En effet, les perturbateurs endocriniens –dont certains sont encore à certifier, d’autres à identifier- ont pour la plupart un impact sur le développent de cancers (voir Cancer, l’ennemi intérieur, de Jacques Robert, 2024, CNRS Editions) ou le développement embryonnaire, comme le terrible diéthylstilboestrol (= Distilbène ou DES). Ils sont probablement impliqués dans la baisse de concentration des spermatozoïdes dans le sperme constatée depuis un siècle, même si ce phénomène est multifactoriel et globalement inexpliqué (selon diverses études, on serait passé d’environ 110 millions de spermatozoïdes par ml de sperme en 1940 à environ 60 millions de nos jours, soit une baisse de 1,4% par an). Mais présenter ces perturbateurs endocriniens (PE) en tant que cause de « dysphorie du genre » paraît totalement disproportionné et est scientifiquement non fondé. Par ailleurs, faire référence à l’impact de ces PE sur les poissons ou les grenouilles revient à (dé)raisonner comme les transactivises : s’appuyer sur un modèle animal non transposable à l’humain pour justifier une position idéologique. C’est ce que l’on trouve dans les articles ineptes de Médiapart, par exemple, ou les salmigondis butlériens pour « justifier » les errances du spectre ou de la fluidité des genres. Ce chapitre est donc contreproductif.
La diffusion d’une mode, d’un comportement, d’une idéologie, aussi délétères soient-ils, n’a pas besoin d’un déclencheur ou d’un catalyseur chimique ni même d’un dérèglement climatique. Il en est ainsi de la mode récente du tatouage, naguère apanage des marins anglais et des sicaires de cartels ou de la mafia russe. Il s’agit là aussi de la transformation de son corps, avec une forme de traumatisme et d’agression. Un oxymorique besoin de personnalisation grégaire, d’individualisation moutonnière.

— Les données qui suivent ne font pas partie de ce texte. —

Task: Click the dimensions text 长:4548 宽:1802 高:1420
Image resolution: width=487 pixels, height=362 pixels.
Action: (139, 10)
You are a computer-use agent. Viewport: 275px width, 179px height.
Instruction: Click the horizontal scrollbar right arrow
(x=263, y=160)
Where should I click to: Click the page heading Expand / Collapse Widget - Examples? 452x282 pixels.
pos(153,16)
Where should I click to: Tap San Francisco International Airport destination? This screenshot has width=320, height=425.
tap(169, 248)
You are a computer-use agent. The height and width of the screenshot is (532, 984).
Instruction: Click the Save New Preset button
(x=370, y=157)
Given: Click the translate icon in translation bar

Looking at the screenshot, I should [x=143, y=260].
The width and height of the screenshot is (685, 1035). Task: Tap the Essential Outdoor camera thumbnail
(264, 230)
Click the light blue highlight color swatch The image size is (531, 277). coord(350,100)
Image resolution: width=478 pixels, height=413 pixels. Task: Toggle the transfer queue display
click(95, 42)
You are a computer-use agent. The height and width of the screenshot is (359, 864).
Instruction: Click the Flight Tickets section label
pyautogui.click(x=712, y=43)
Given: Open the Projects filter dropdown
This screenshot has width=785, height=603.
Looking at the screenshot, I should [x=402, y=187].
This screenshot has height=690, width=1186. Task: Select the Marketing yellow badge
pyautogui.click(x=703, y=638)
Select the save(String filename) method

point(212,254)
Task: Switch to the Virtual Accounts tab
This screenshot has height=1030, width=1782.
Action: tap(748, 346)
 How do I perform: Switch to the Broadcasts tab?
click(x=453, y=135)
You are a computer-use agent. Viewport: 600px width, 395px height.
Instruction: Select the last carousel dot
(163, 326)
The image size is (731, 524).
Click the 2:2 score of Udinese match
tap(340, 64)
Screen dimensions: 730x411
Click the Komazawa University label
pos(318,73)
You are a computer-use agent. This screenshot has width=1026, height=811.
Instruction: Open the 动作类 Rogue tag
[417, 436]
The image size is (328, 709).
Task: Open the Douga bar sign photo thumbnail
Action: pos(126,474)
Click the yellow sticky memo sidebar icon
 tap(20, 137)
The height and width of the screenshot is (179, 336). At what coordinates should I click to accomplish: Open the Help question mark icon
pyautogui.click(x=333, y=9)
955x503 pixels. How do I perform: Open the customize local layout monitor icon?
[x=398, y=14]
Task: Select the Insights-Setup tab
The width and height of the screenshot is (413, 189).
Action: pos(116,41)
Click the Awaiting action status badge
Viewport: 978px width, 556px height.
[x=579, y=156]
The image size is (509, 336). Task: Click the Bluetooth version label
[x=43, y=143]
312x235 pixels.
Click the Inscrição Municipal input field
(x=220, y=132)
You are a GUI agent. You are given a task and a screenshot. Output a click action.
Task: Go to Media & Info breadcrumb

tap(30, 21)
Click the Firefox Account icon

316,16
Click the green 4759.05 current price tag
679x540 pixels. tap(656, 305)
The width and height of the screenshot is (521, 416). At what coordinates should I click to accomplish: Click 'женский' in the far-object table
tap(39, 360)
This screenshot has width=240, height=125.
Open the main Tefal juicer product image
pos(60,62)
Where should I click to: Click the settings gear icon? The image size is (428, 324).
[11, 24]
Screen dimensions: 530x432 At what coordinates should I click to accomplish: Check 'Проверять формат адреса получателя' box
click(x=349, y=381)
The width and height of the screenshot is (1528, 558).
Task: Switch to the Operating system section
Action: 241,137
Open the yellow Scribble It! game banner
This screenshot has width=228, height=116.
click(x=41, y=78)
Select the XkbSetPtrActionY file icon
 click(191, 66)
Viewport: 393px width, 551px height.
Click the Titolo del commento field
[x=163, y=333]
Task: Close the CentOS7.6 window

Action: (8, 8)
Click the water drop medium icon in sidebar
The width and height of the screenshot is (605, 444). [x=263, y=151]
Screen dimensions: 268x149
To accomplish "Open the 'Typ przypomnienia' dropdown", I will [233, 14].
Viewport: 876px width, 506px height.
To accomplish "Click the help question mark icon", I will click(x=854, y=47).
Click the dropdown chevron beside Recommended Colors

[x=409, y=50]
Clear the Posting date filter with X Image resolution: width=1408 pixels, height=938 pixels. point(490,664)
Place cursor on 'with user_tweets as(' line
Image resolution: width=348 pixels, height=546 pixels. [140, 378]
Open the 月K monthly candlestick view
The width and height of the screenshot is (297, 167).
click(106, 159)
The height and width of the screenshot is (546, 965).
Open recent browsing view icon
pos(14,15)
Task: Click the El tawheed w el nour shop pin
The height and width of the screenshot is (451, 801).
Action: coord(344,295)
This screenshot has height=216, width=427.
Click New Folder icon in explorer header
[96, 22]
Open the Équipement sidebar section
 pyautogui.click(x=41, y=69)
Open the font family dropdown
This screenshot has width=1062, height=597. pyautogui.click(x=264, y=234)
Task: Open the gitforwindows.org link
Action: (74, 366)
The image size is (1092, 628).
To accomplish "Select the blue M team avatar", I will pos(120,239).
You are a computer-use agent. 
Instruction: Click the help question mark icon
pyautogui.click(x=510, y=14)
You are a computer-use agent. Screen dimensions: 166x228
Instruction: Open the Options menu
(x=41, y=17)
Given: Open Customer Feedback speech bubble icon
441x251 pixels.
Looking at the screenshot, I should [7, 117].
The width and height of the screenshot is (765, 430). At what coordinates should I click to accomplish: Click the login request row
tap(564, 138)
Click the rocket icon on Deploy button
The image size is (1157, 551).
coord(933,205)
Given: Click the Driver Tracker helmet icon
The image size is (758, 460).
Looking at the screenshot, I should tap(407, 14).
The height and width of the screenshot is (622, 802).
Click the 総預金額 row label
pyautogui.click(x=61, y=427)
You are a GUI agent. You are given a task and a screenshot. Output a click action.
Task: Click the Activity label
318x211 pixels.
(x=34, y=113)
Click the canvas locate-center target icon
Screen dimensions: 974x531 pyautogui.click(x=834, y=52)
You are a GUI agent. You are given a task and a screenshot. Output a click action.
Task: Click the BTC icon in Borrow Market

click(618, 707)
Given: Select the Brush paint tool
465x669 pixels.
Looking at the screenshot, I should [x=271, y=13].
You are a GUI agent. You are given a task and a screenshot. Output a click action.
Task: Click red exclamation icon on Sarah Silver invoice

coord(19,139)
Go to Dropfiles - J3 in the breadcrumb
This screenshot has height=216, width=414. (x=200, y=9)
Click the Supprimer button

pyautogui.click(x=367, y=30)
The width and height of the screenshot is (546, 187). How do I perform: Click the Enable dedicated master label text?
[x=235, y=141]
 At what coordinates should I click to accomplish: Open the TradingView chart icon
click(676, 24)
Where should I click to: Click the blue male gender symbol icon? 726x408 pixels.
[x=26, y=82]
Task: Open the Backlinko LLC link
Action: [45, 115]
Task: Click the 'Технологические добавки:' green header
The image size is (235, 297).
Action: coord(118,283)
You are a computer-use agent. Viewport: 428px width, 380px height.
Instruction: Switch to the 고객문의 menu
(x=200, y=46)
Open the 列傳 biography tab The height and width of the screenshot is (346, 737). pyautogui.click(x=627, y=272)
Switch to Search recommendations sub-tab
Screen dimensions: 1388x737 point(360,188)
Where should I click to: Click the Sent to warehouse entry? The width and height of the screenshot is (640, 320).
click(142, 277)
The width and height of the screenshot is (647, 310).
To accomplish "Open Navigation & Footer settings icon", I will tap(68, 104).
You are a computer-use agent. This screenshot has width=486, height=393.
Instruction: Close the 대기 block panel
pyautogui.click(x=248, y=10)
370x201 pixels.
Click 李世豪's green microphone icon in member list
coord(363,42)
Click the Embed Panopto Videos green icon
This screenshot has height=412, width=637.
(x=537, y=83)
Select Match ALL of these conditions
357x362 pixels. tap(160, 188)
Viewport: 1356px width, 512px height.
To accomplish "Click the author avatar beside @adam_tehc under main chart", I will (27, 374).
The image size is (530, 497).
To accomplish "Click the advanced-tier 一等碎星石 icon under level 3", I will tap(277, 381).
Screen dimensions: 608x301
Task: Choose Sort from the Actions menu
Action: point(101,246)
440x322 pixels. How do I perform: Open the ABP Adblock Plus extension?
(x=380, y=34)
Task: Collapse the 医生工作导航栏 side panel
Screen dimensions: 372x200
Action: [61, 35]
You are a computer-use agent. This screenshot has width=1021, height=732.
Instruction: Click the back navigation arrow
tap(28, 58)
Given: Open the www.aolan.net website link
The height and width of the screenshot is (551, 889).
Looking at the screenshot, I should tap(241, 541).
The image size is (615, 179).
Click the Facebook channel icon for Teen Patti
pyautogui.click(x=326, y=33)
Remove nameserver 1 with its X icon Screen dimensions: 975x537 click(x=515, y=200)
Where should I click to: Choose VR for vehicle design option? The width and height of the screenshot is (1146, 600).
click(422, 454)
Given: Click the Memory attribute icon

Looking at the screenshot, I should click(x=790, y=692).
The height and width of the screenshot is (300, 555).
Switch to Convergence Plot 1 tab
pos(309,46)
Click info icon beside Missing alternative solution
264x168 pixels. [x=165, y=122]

Et que dire de ces fusions dans des phénomènes de masse comme l’adhésion à une secte ou à une idéologie mortifère ? Aucun perturbateur articulaire n’a obligé des millions d’Allemands à tendre le bras dans les années 30. Et aucun orviétan n’est responsable des hallucinantes manifestations antisémites d’étudiants décérébrés (eux pourtant censés avoir un cerveau) à Sciences Po et dans les Universités américaines depuis le tragique 7 octobre 2023 !
Nonobstant ces quelques réserves, il n’en demeure pas moins que Transmania est un livre percutant et utile. Achetez-le, lisez-le… et, si possible, faites-le dédicacer (le port du casque est recommandé).
Merci à Jacques Robert et à Sylvie Rubiliani pour leur relecture attentive.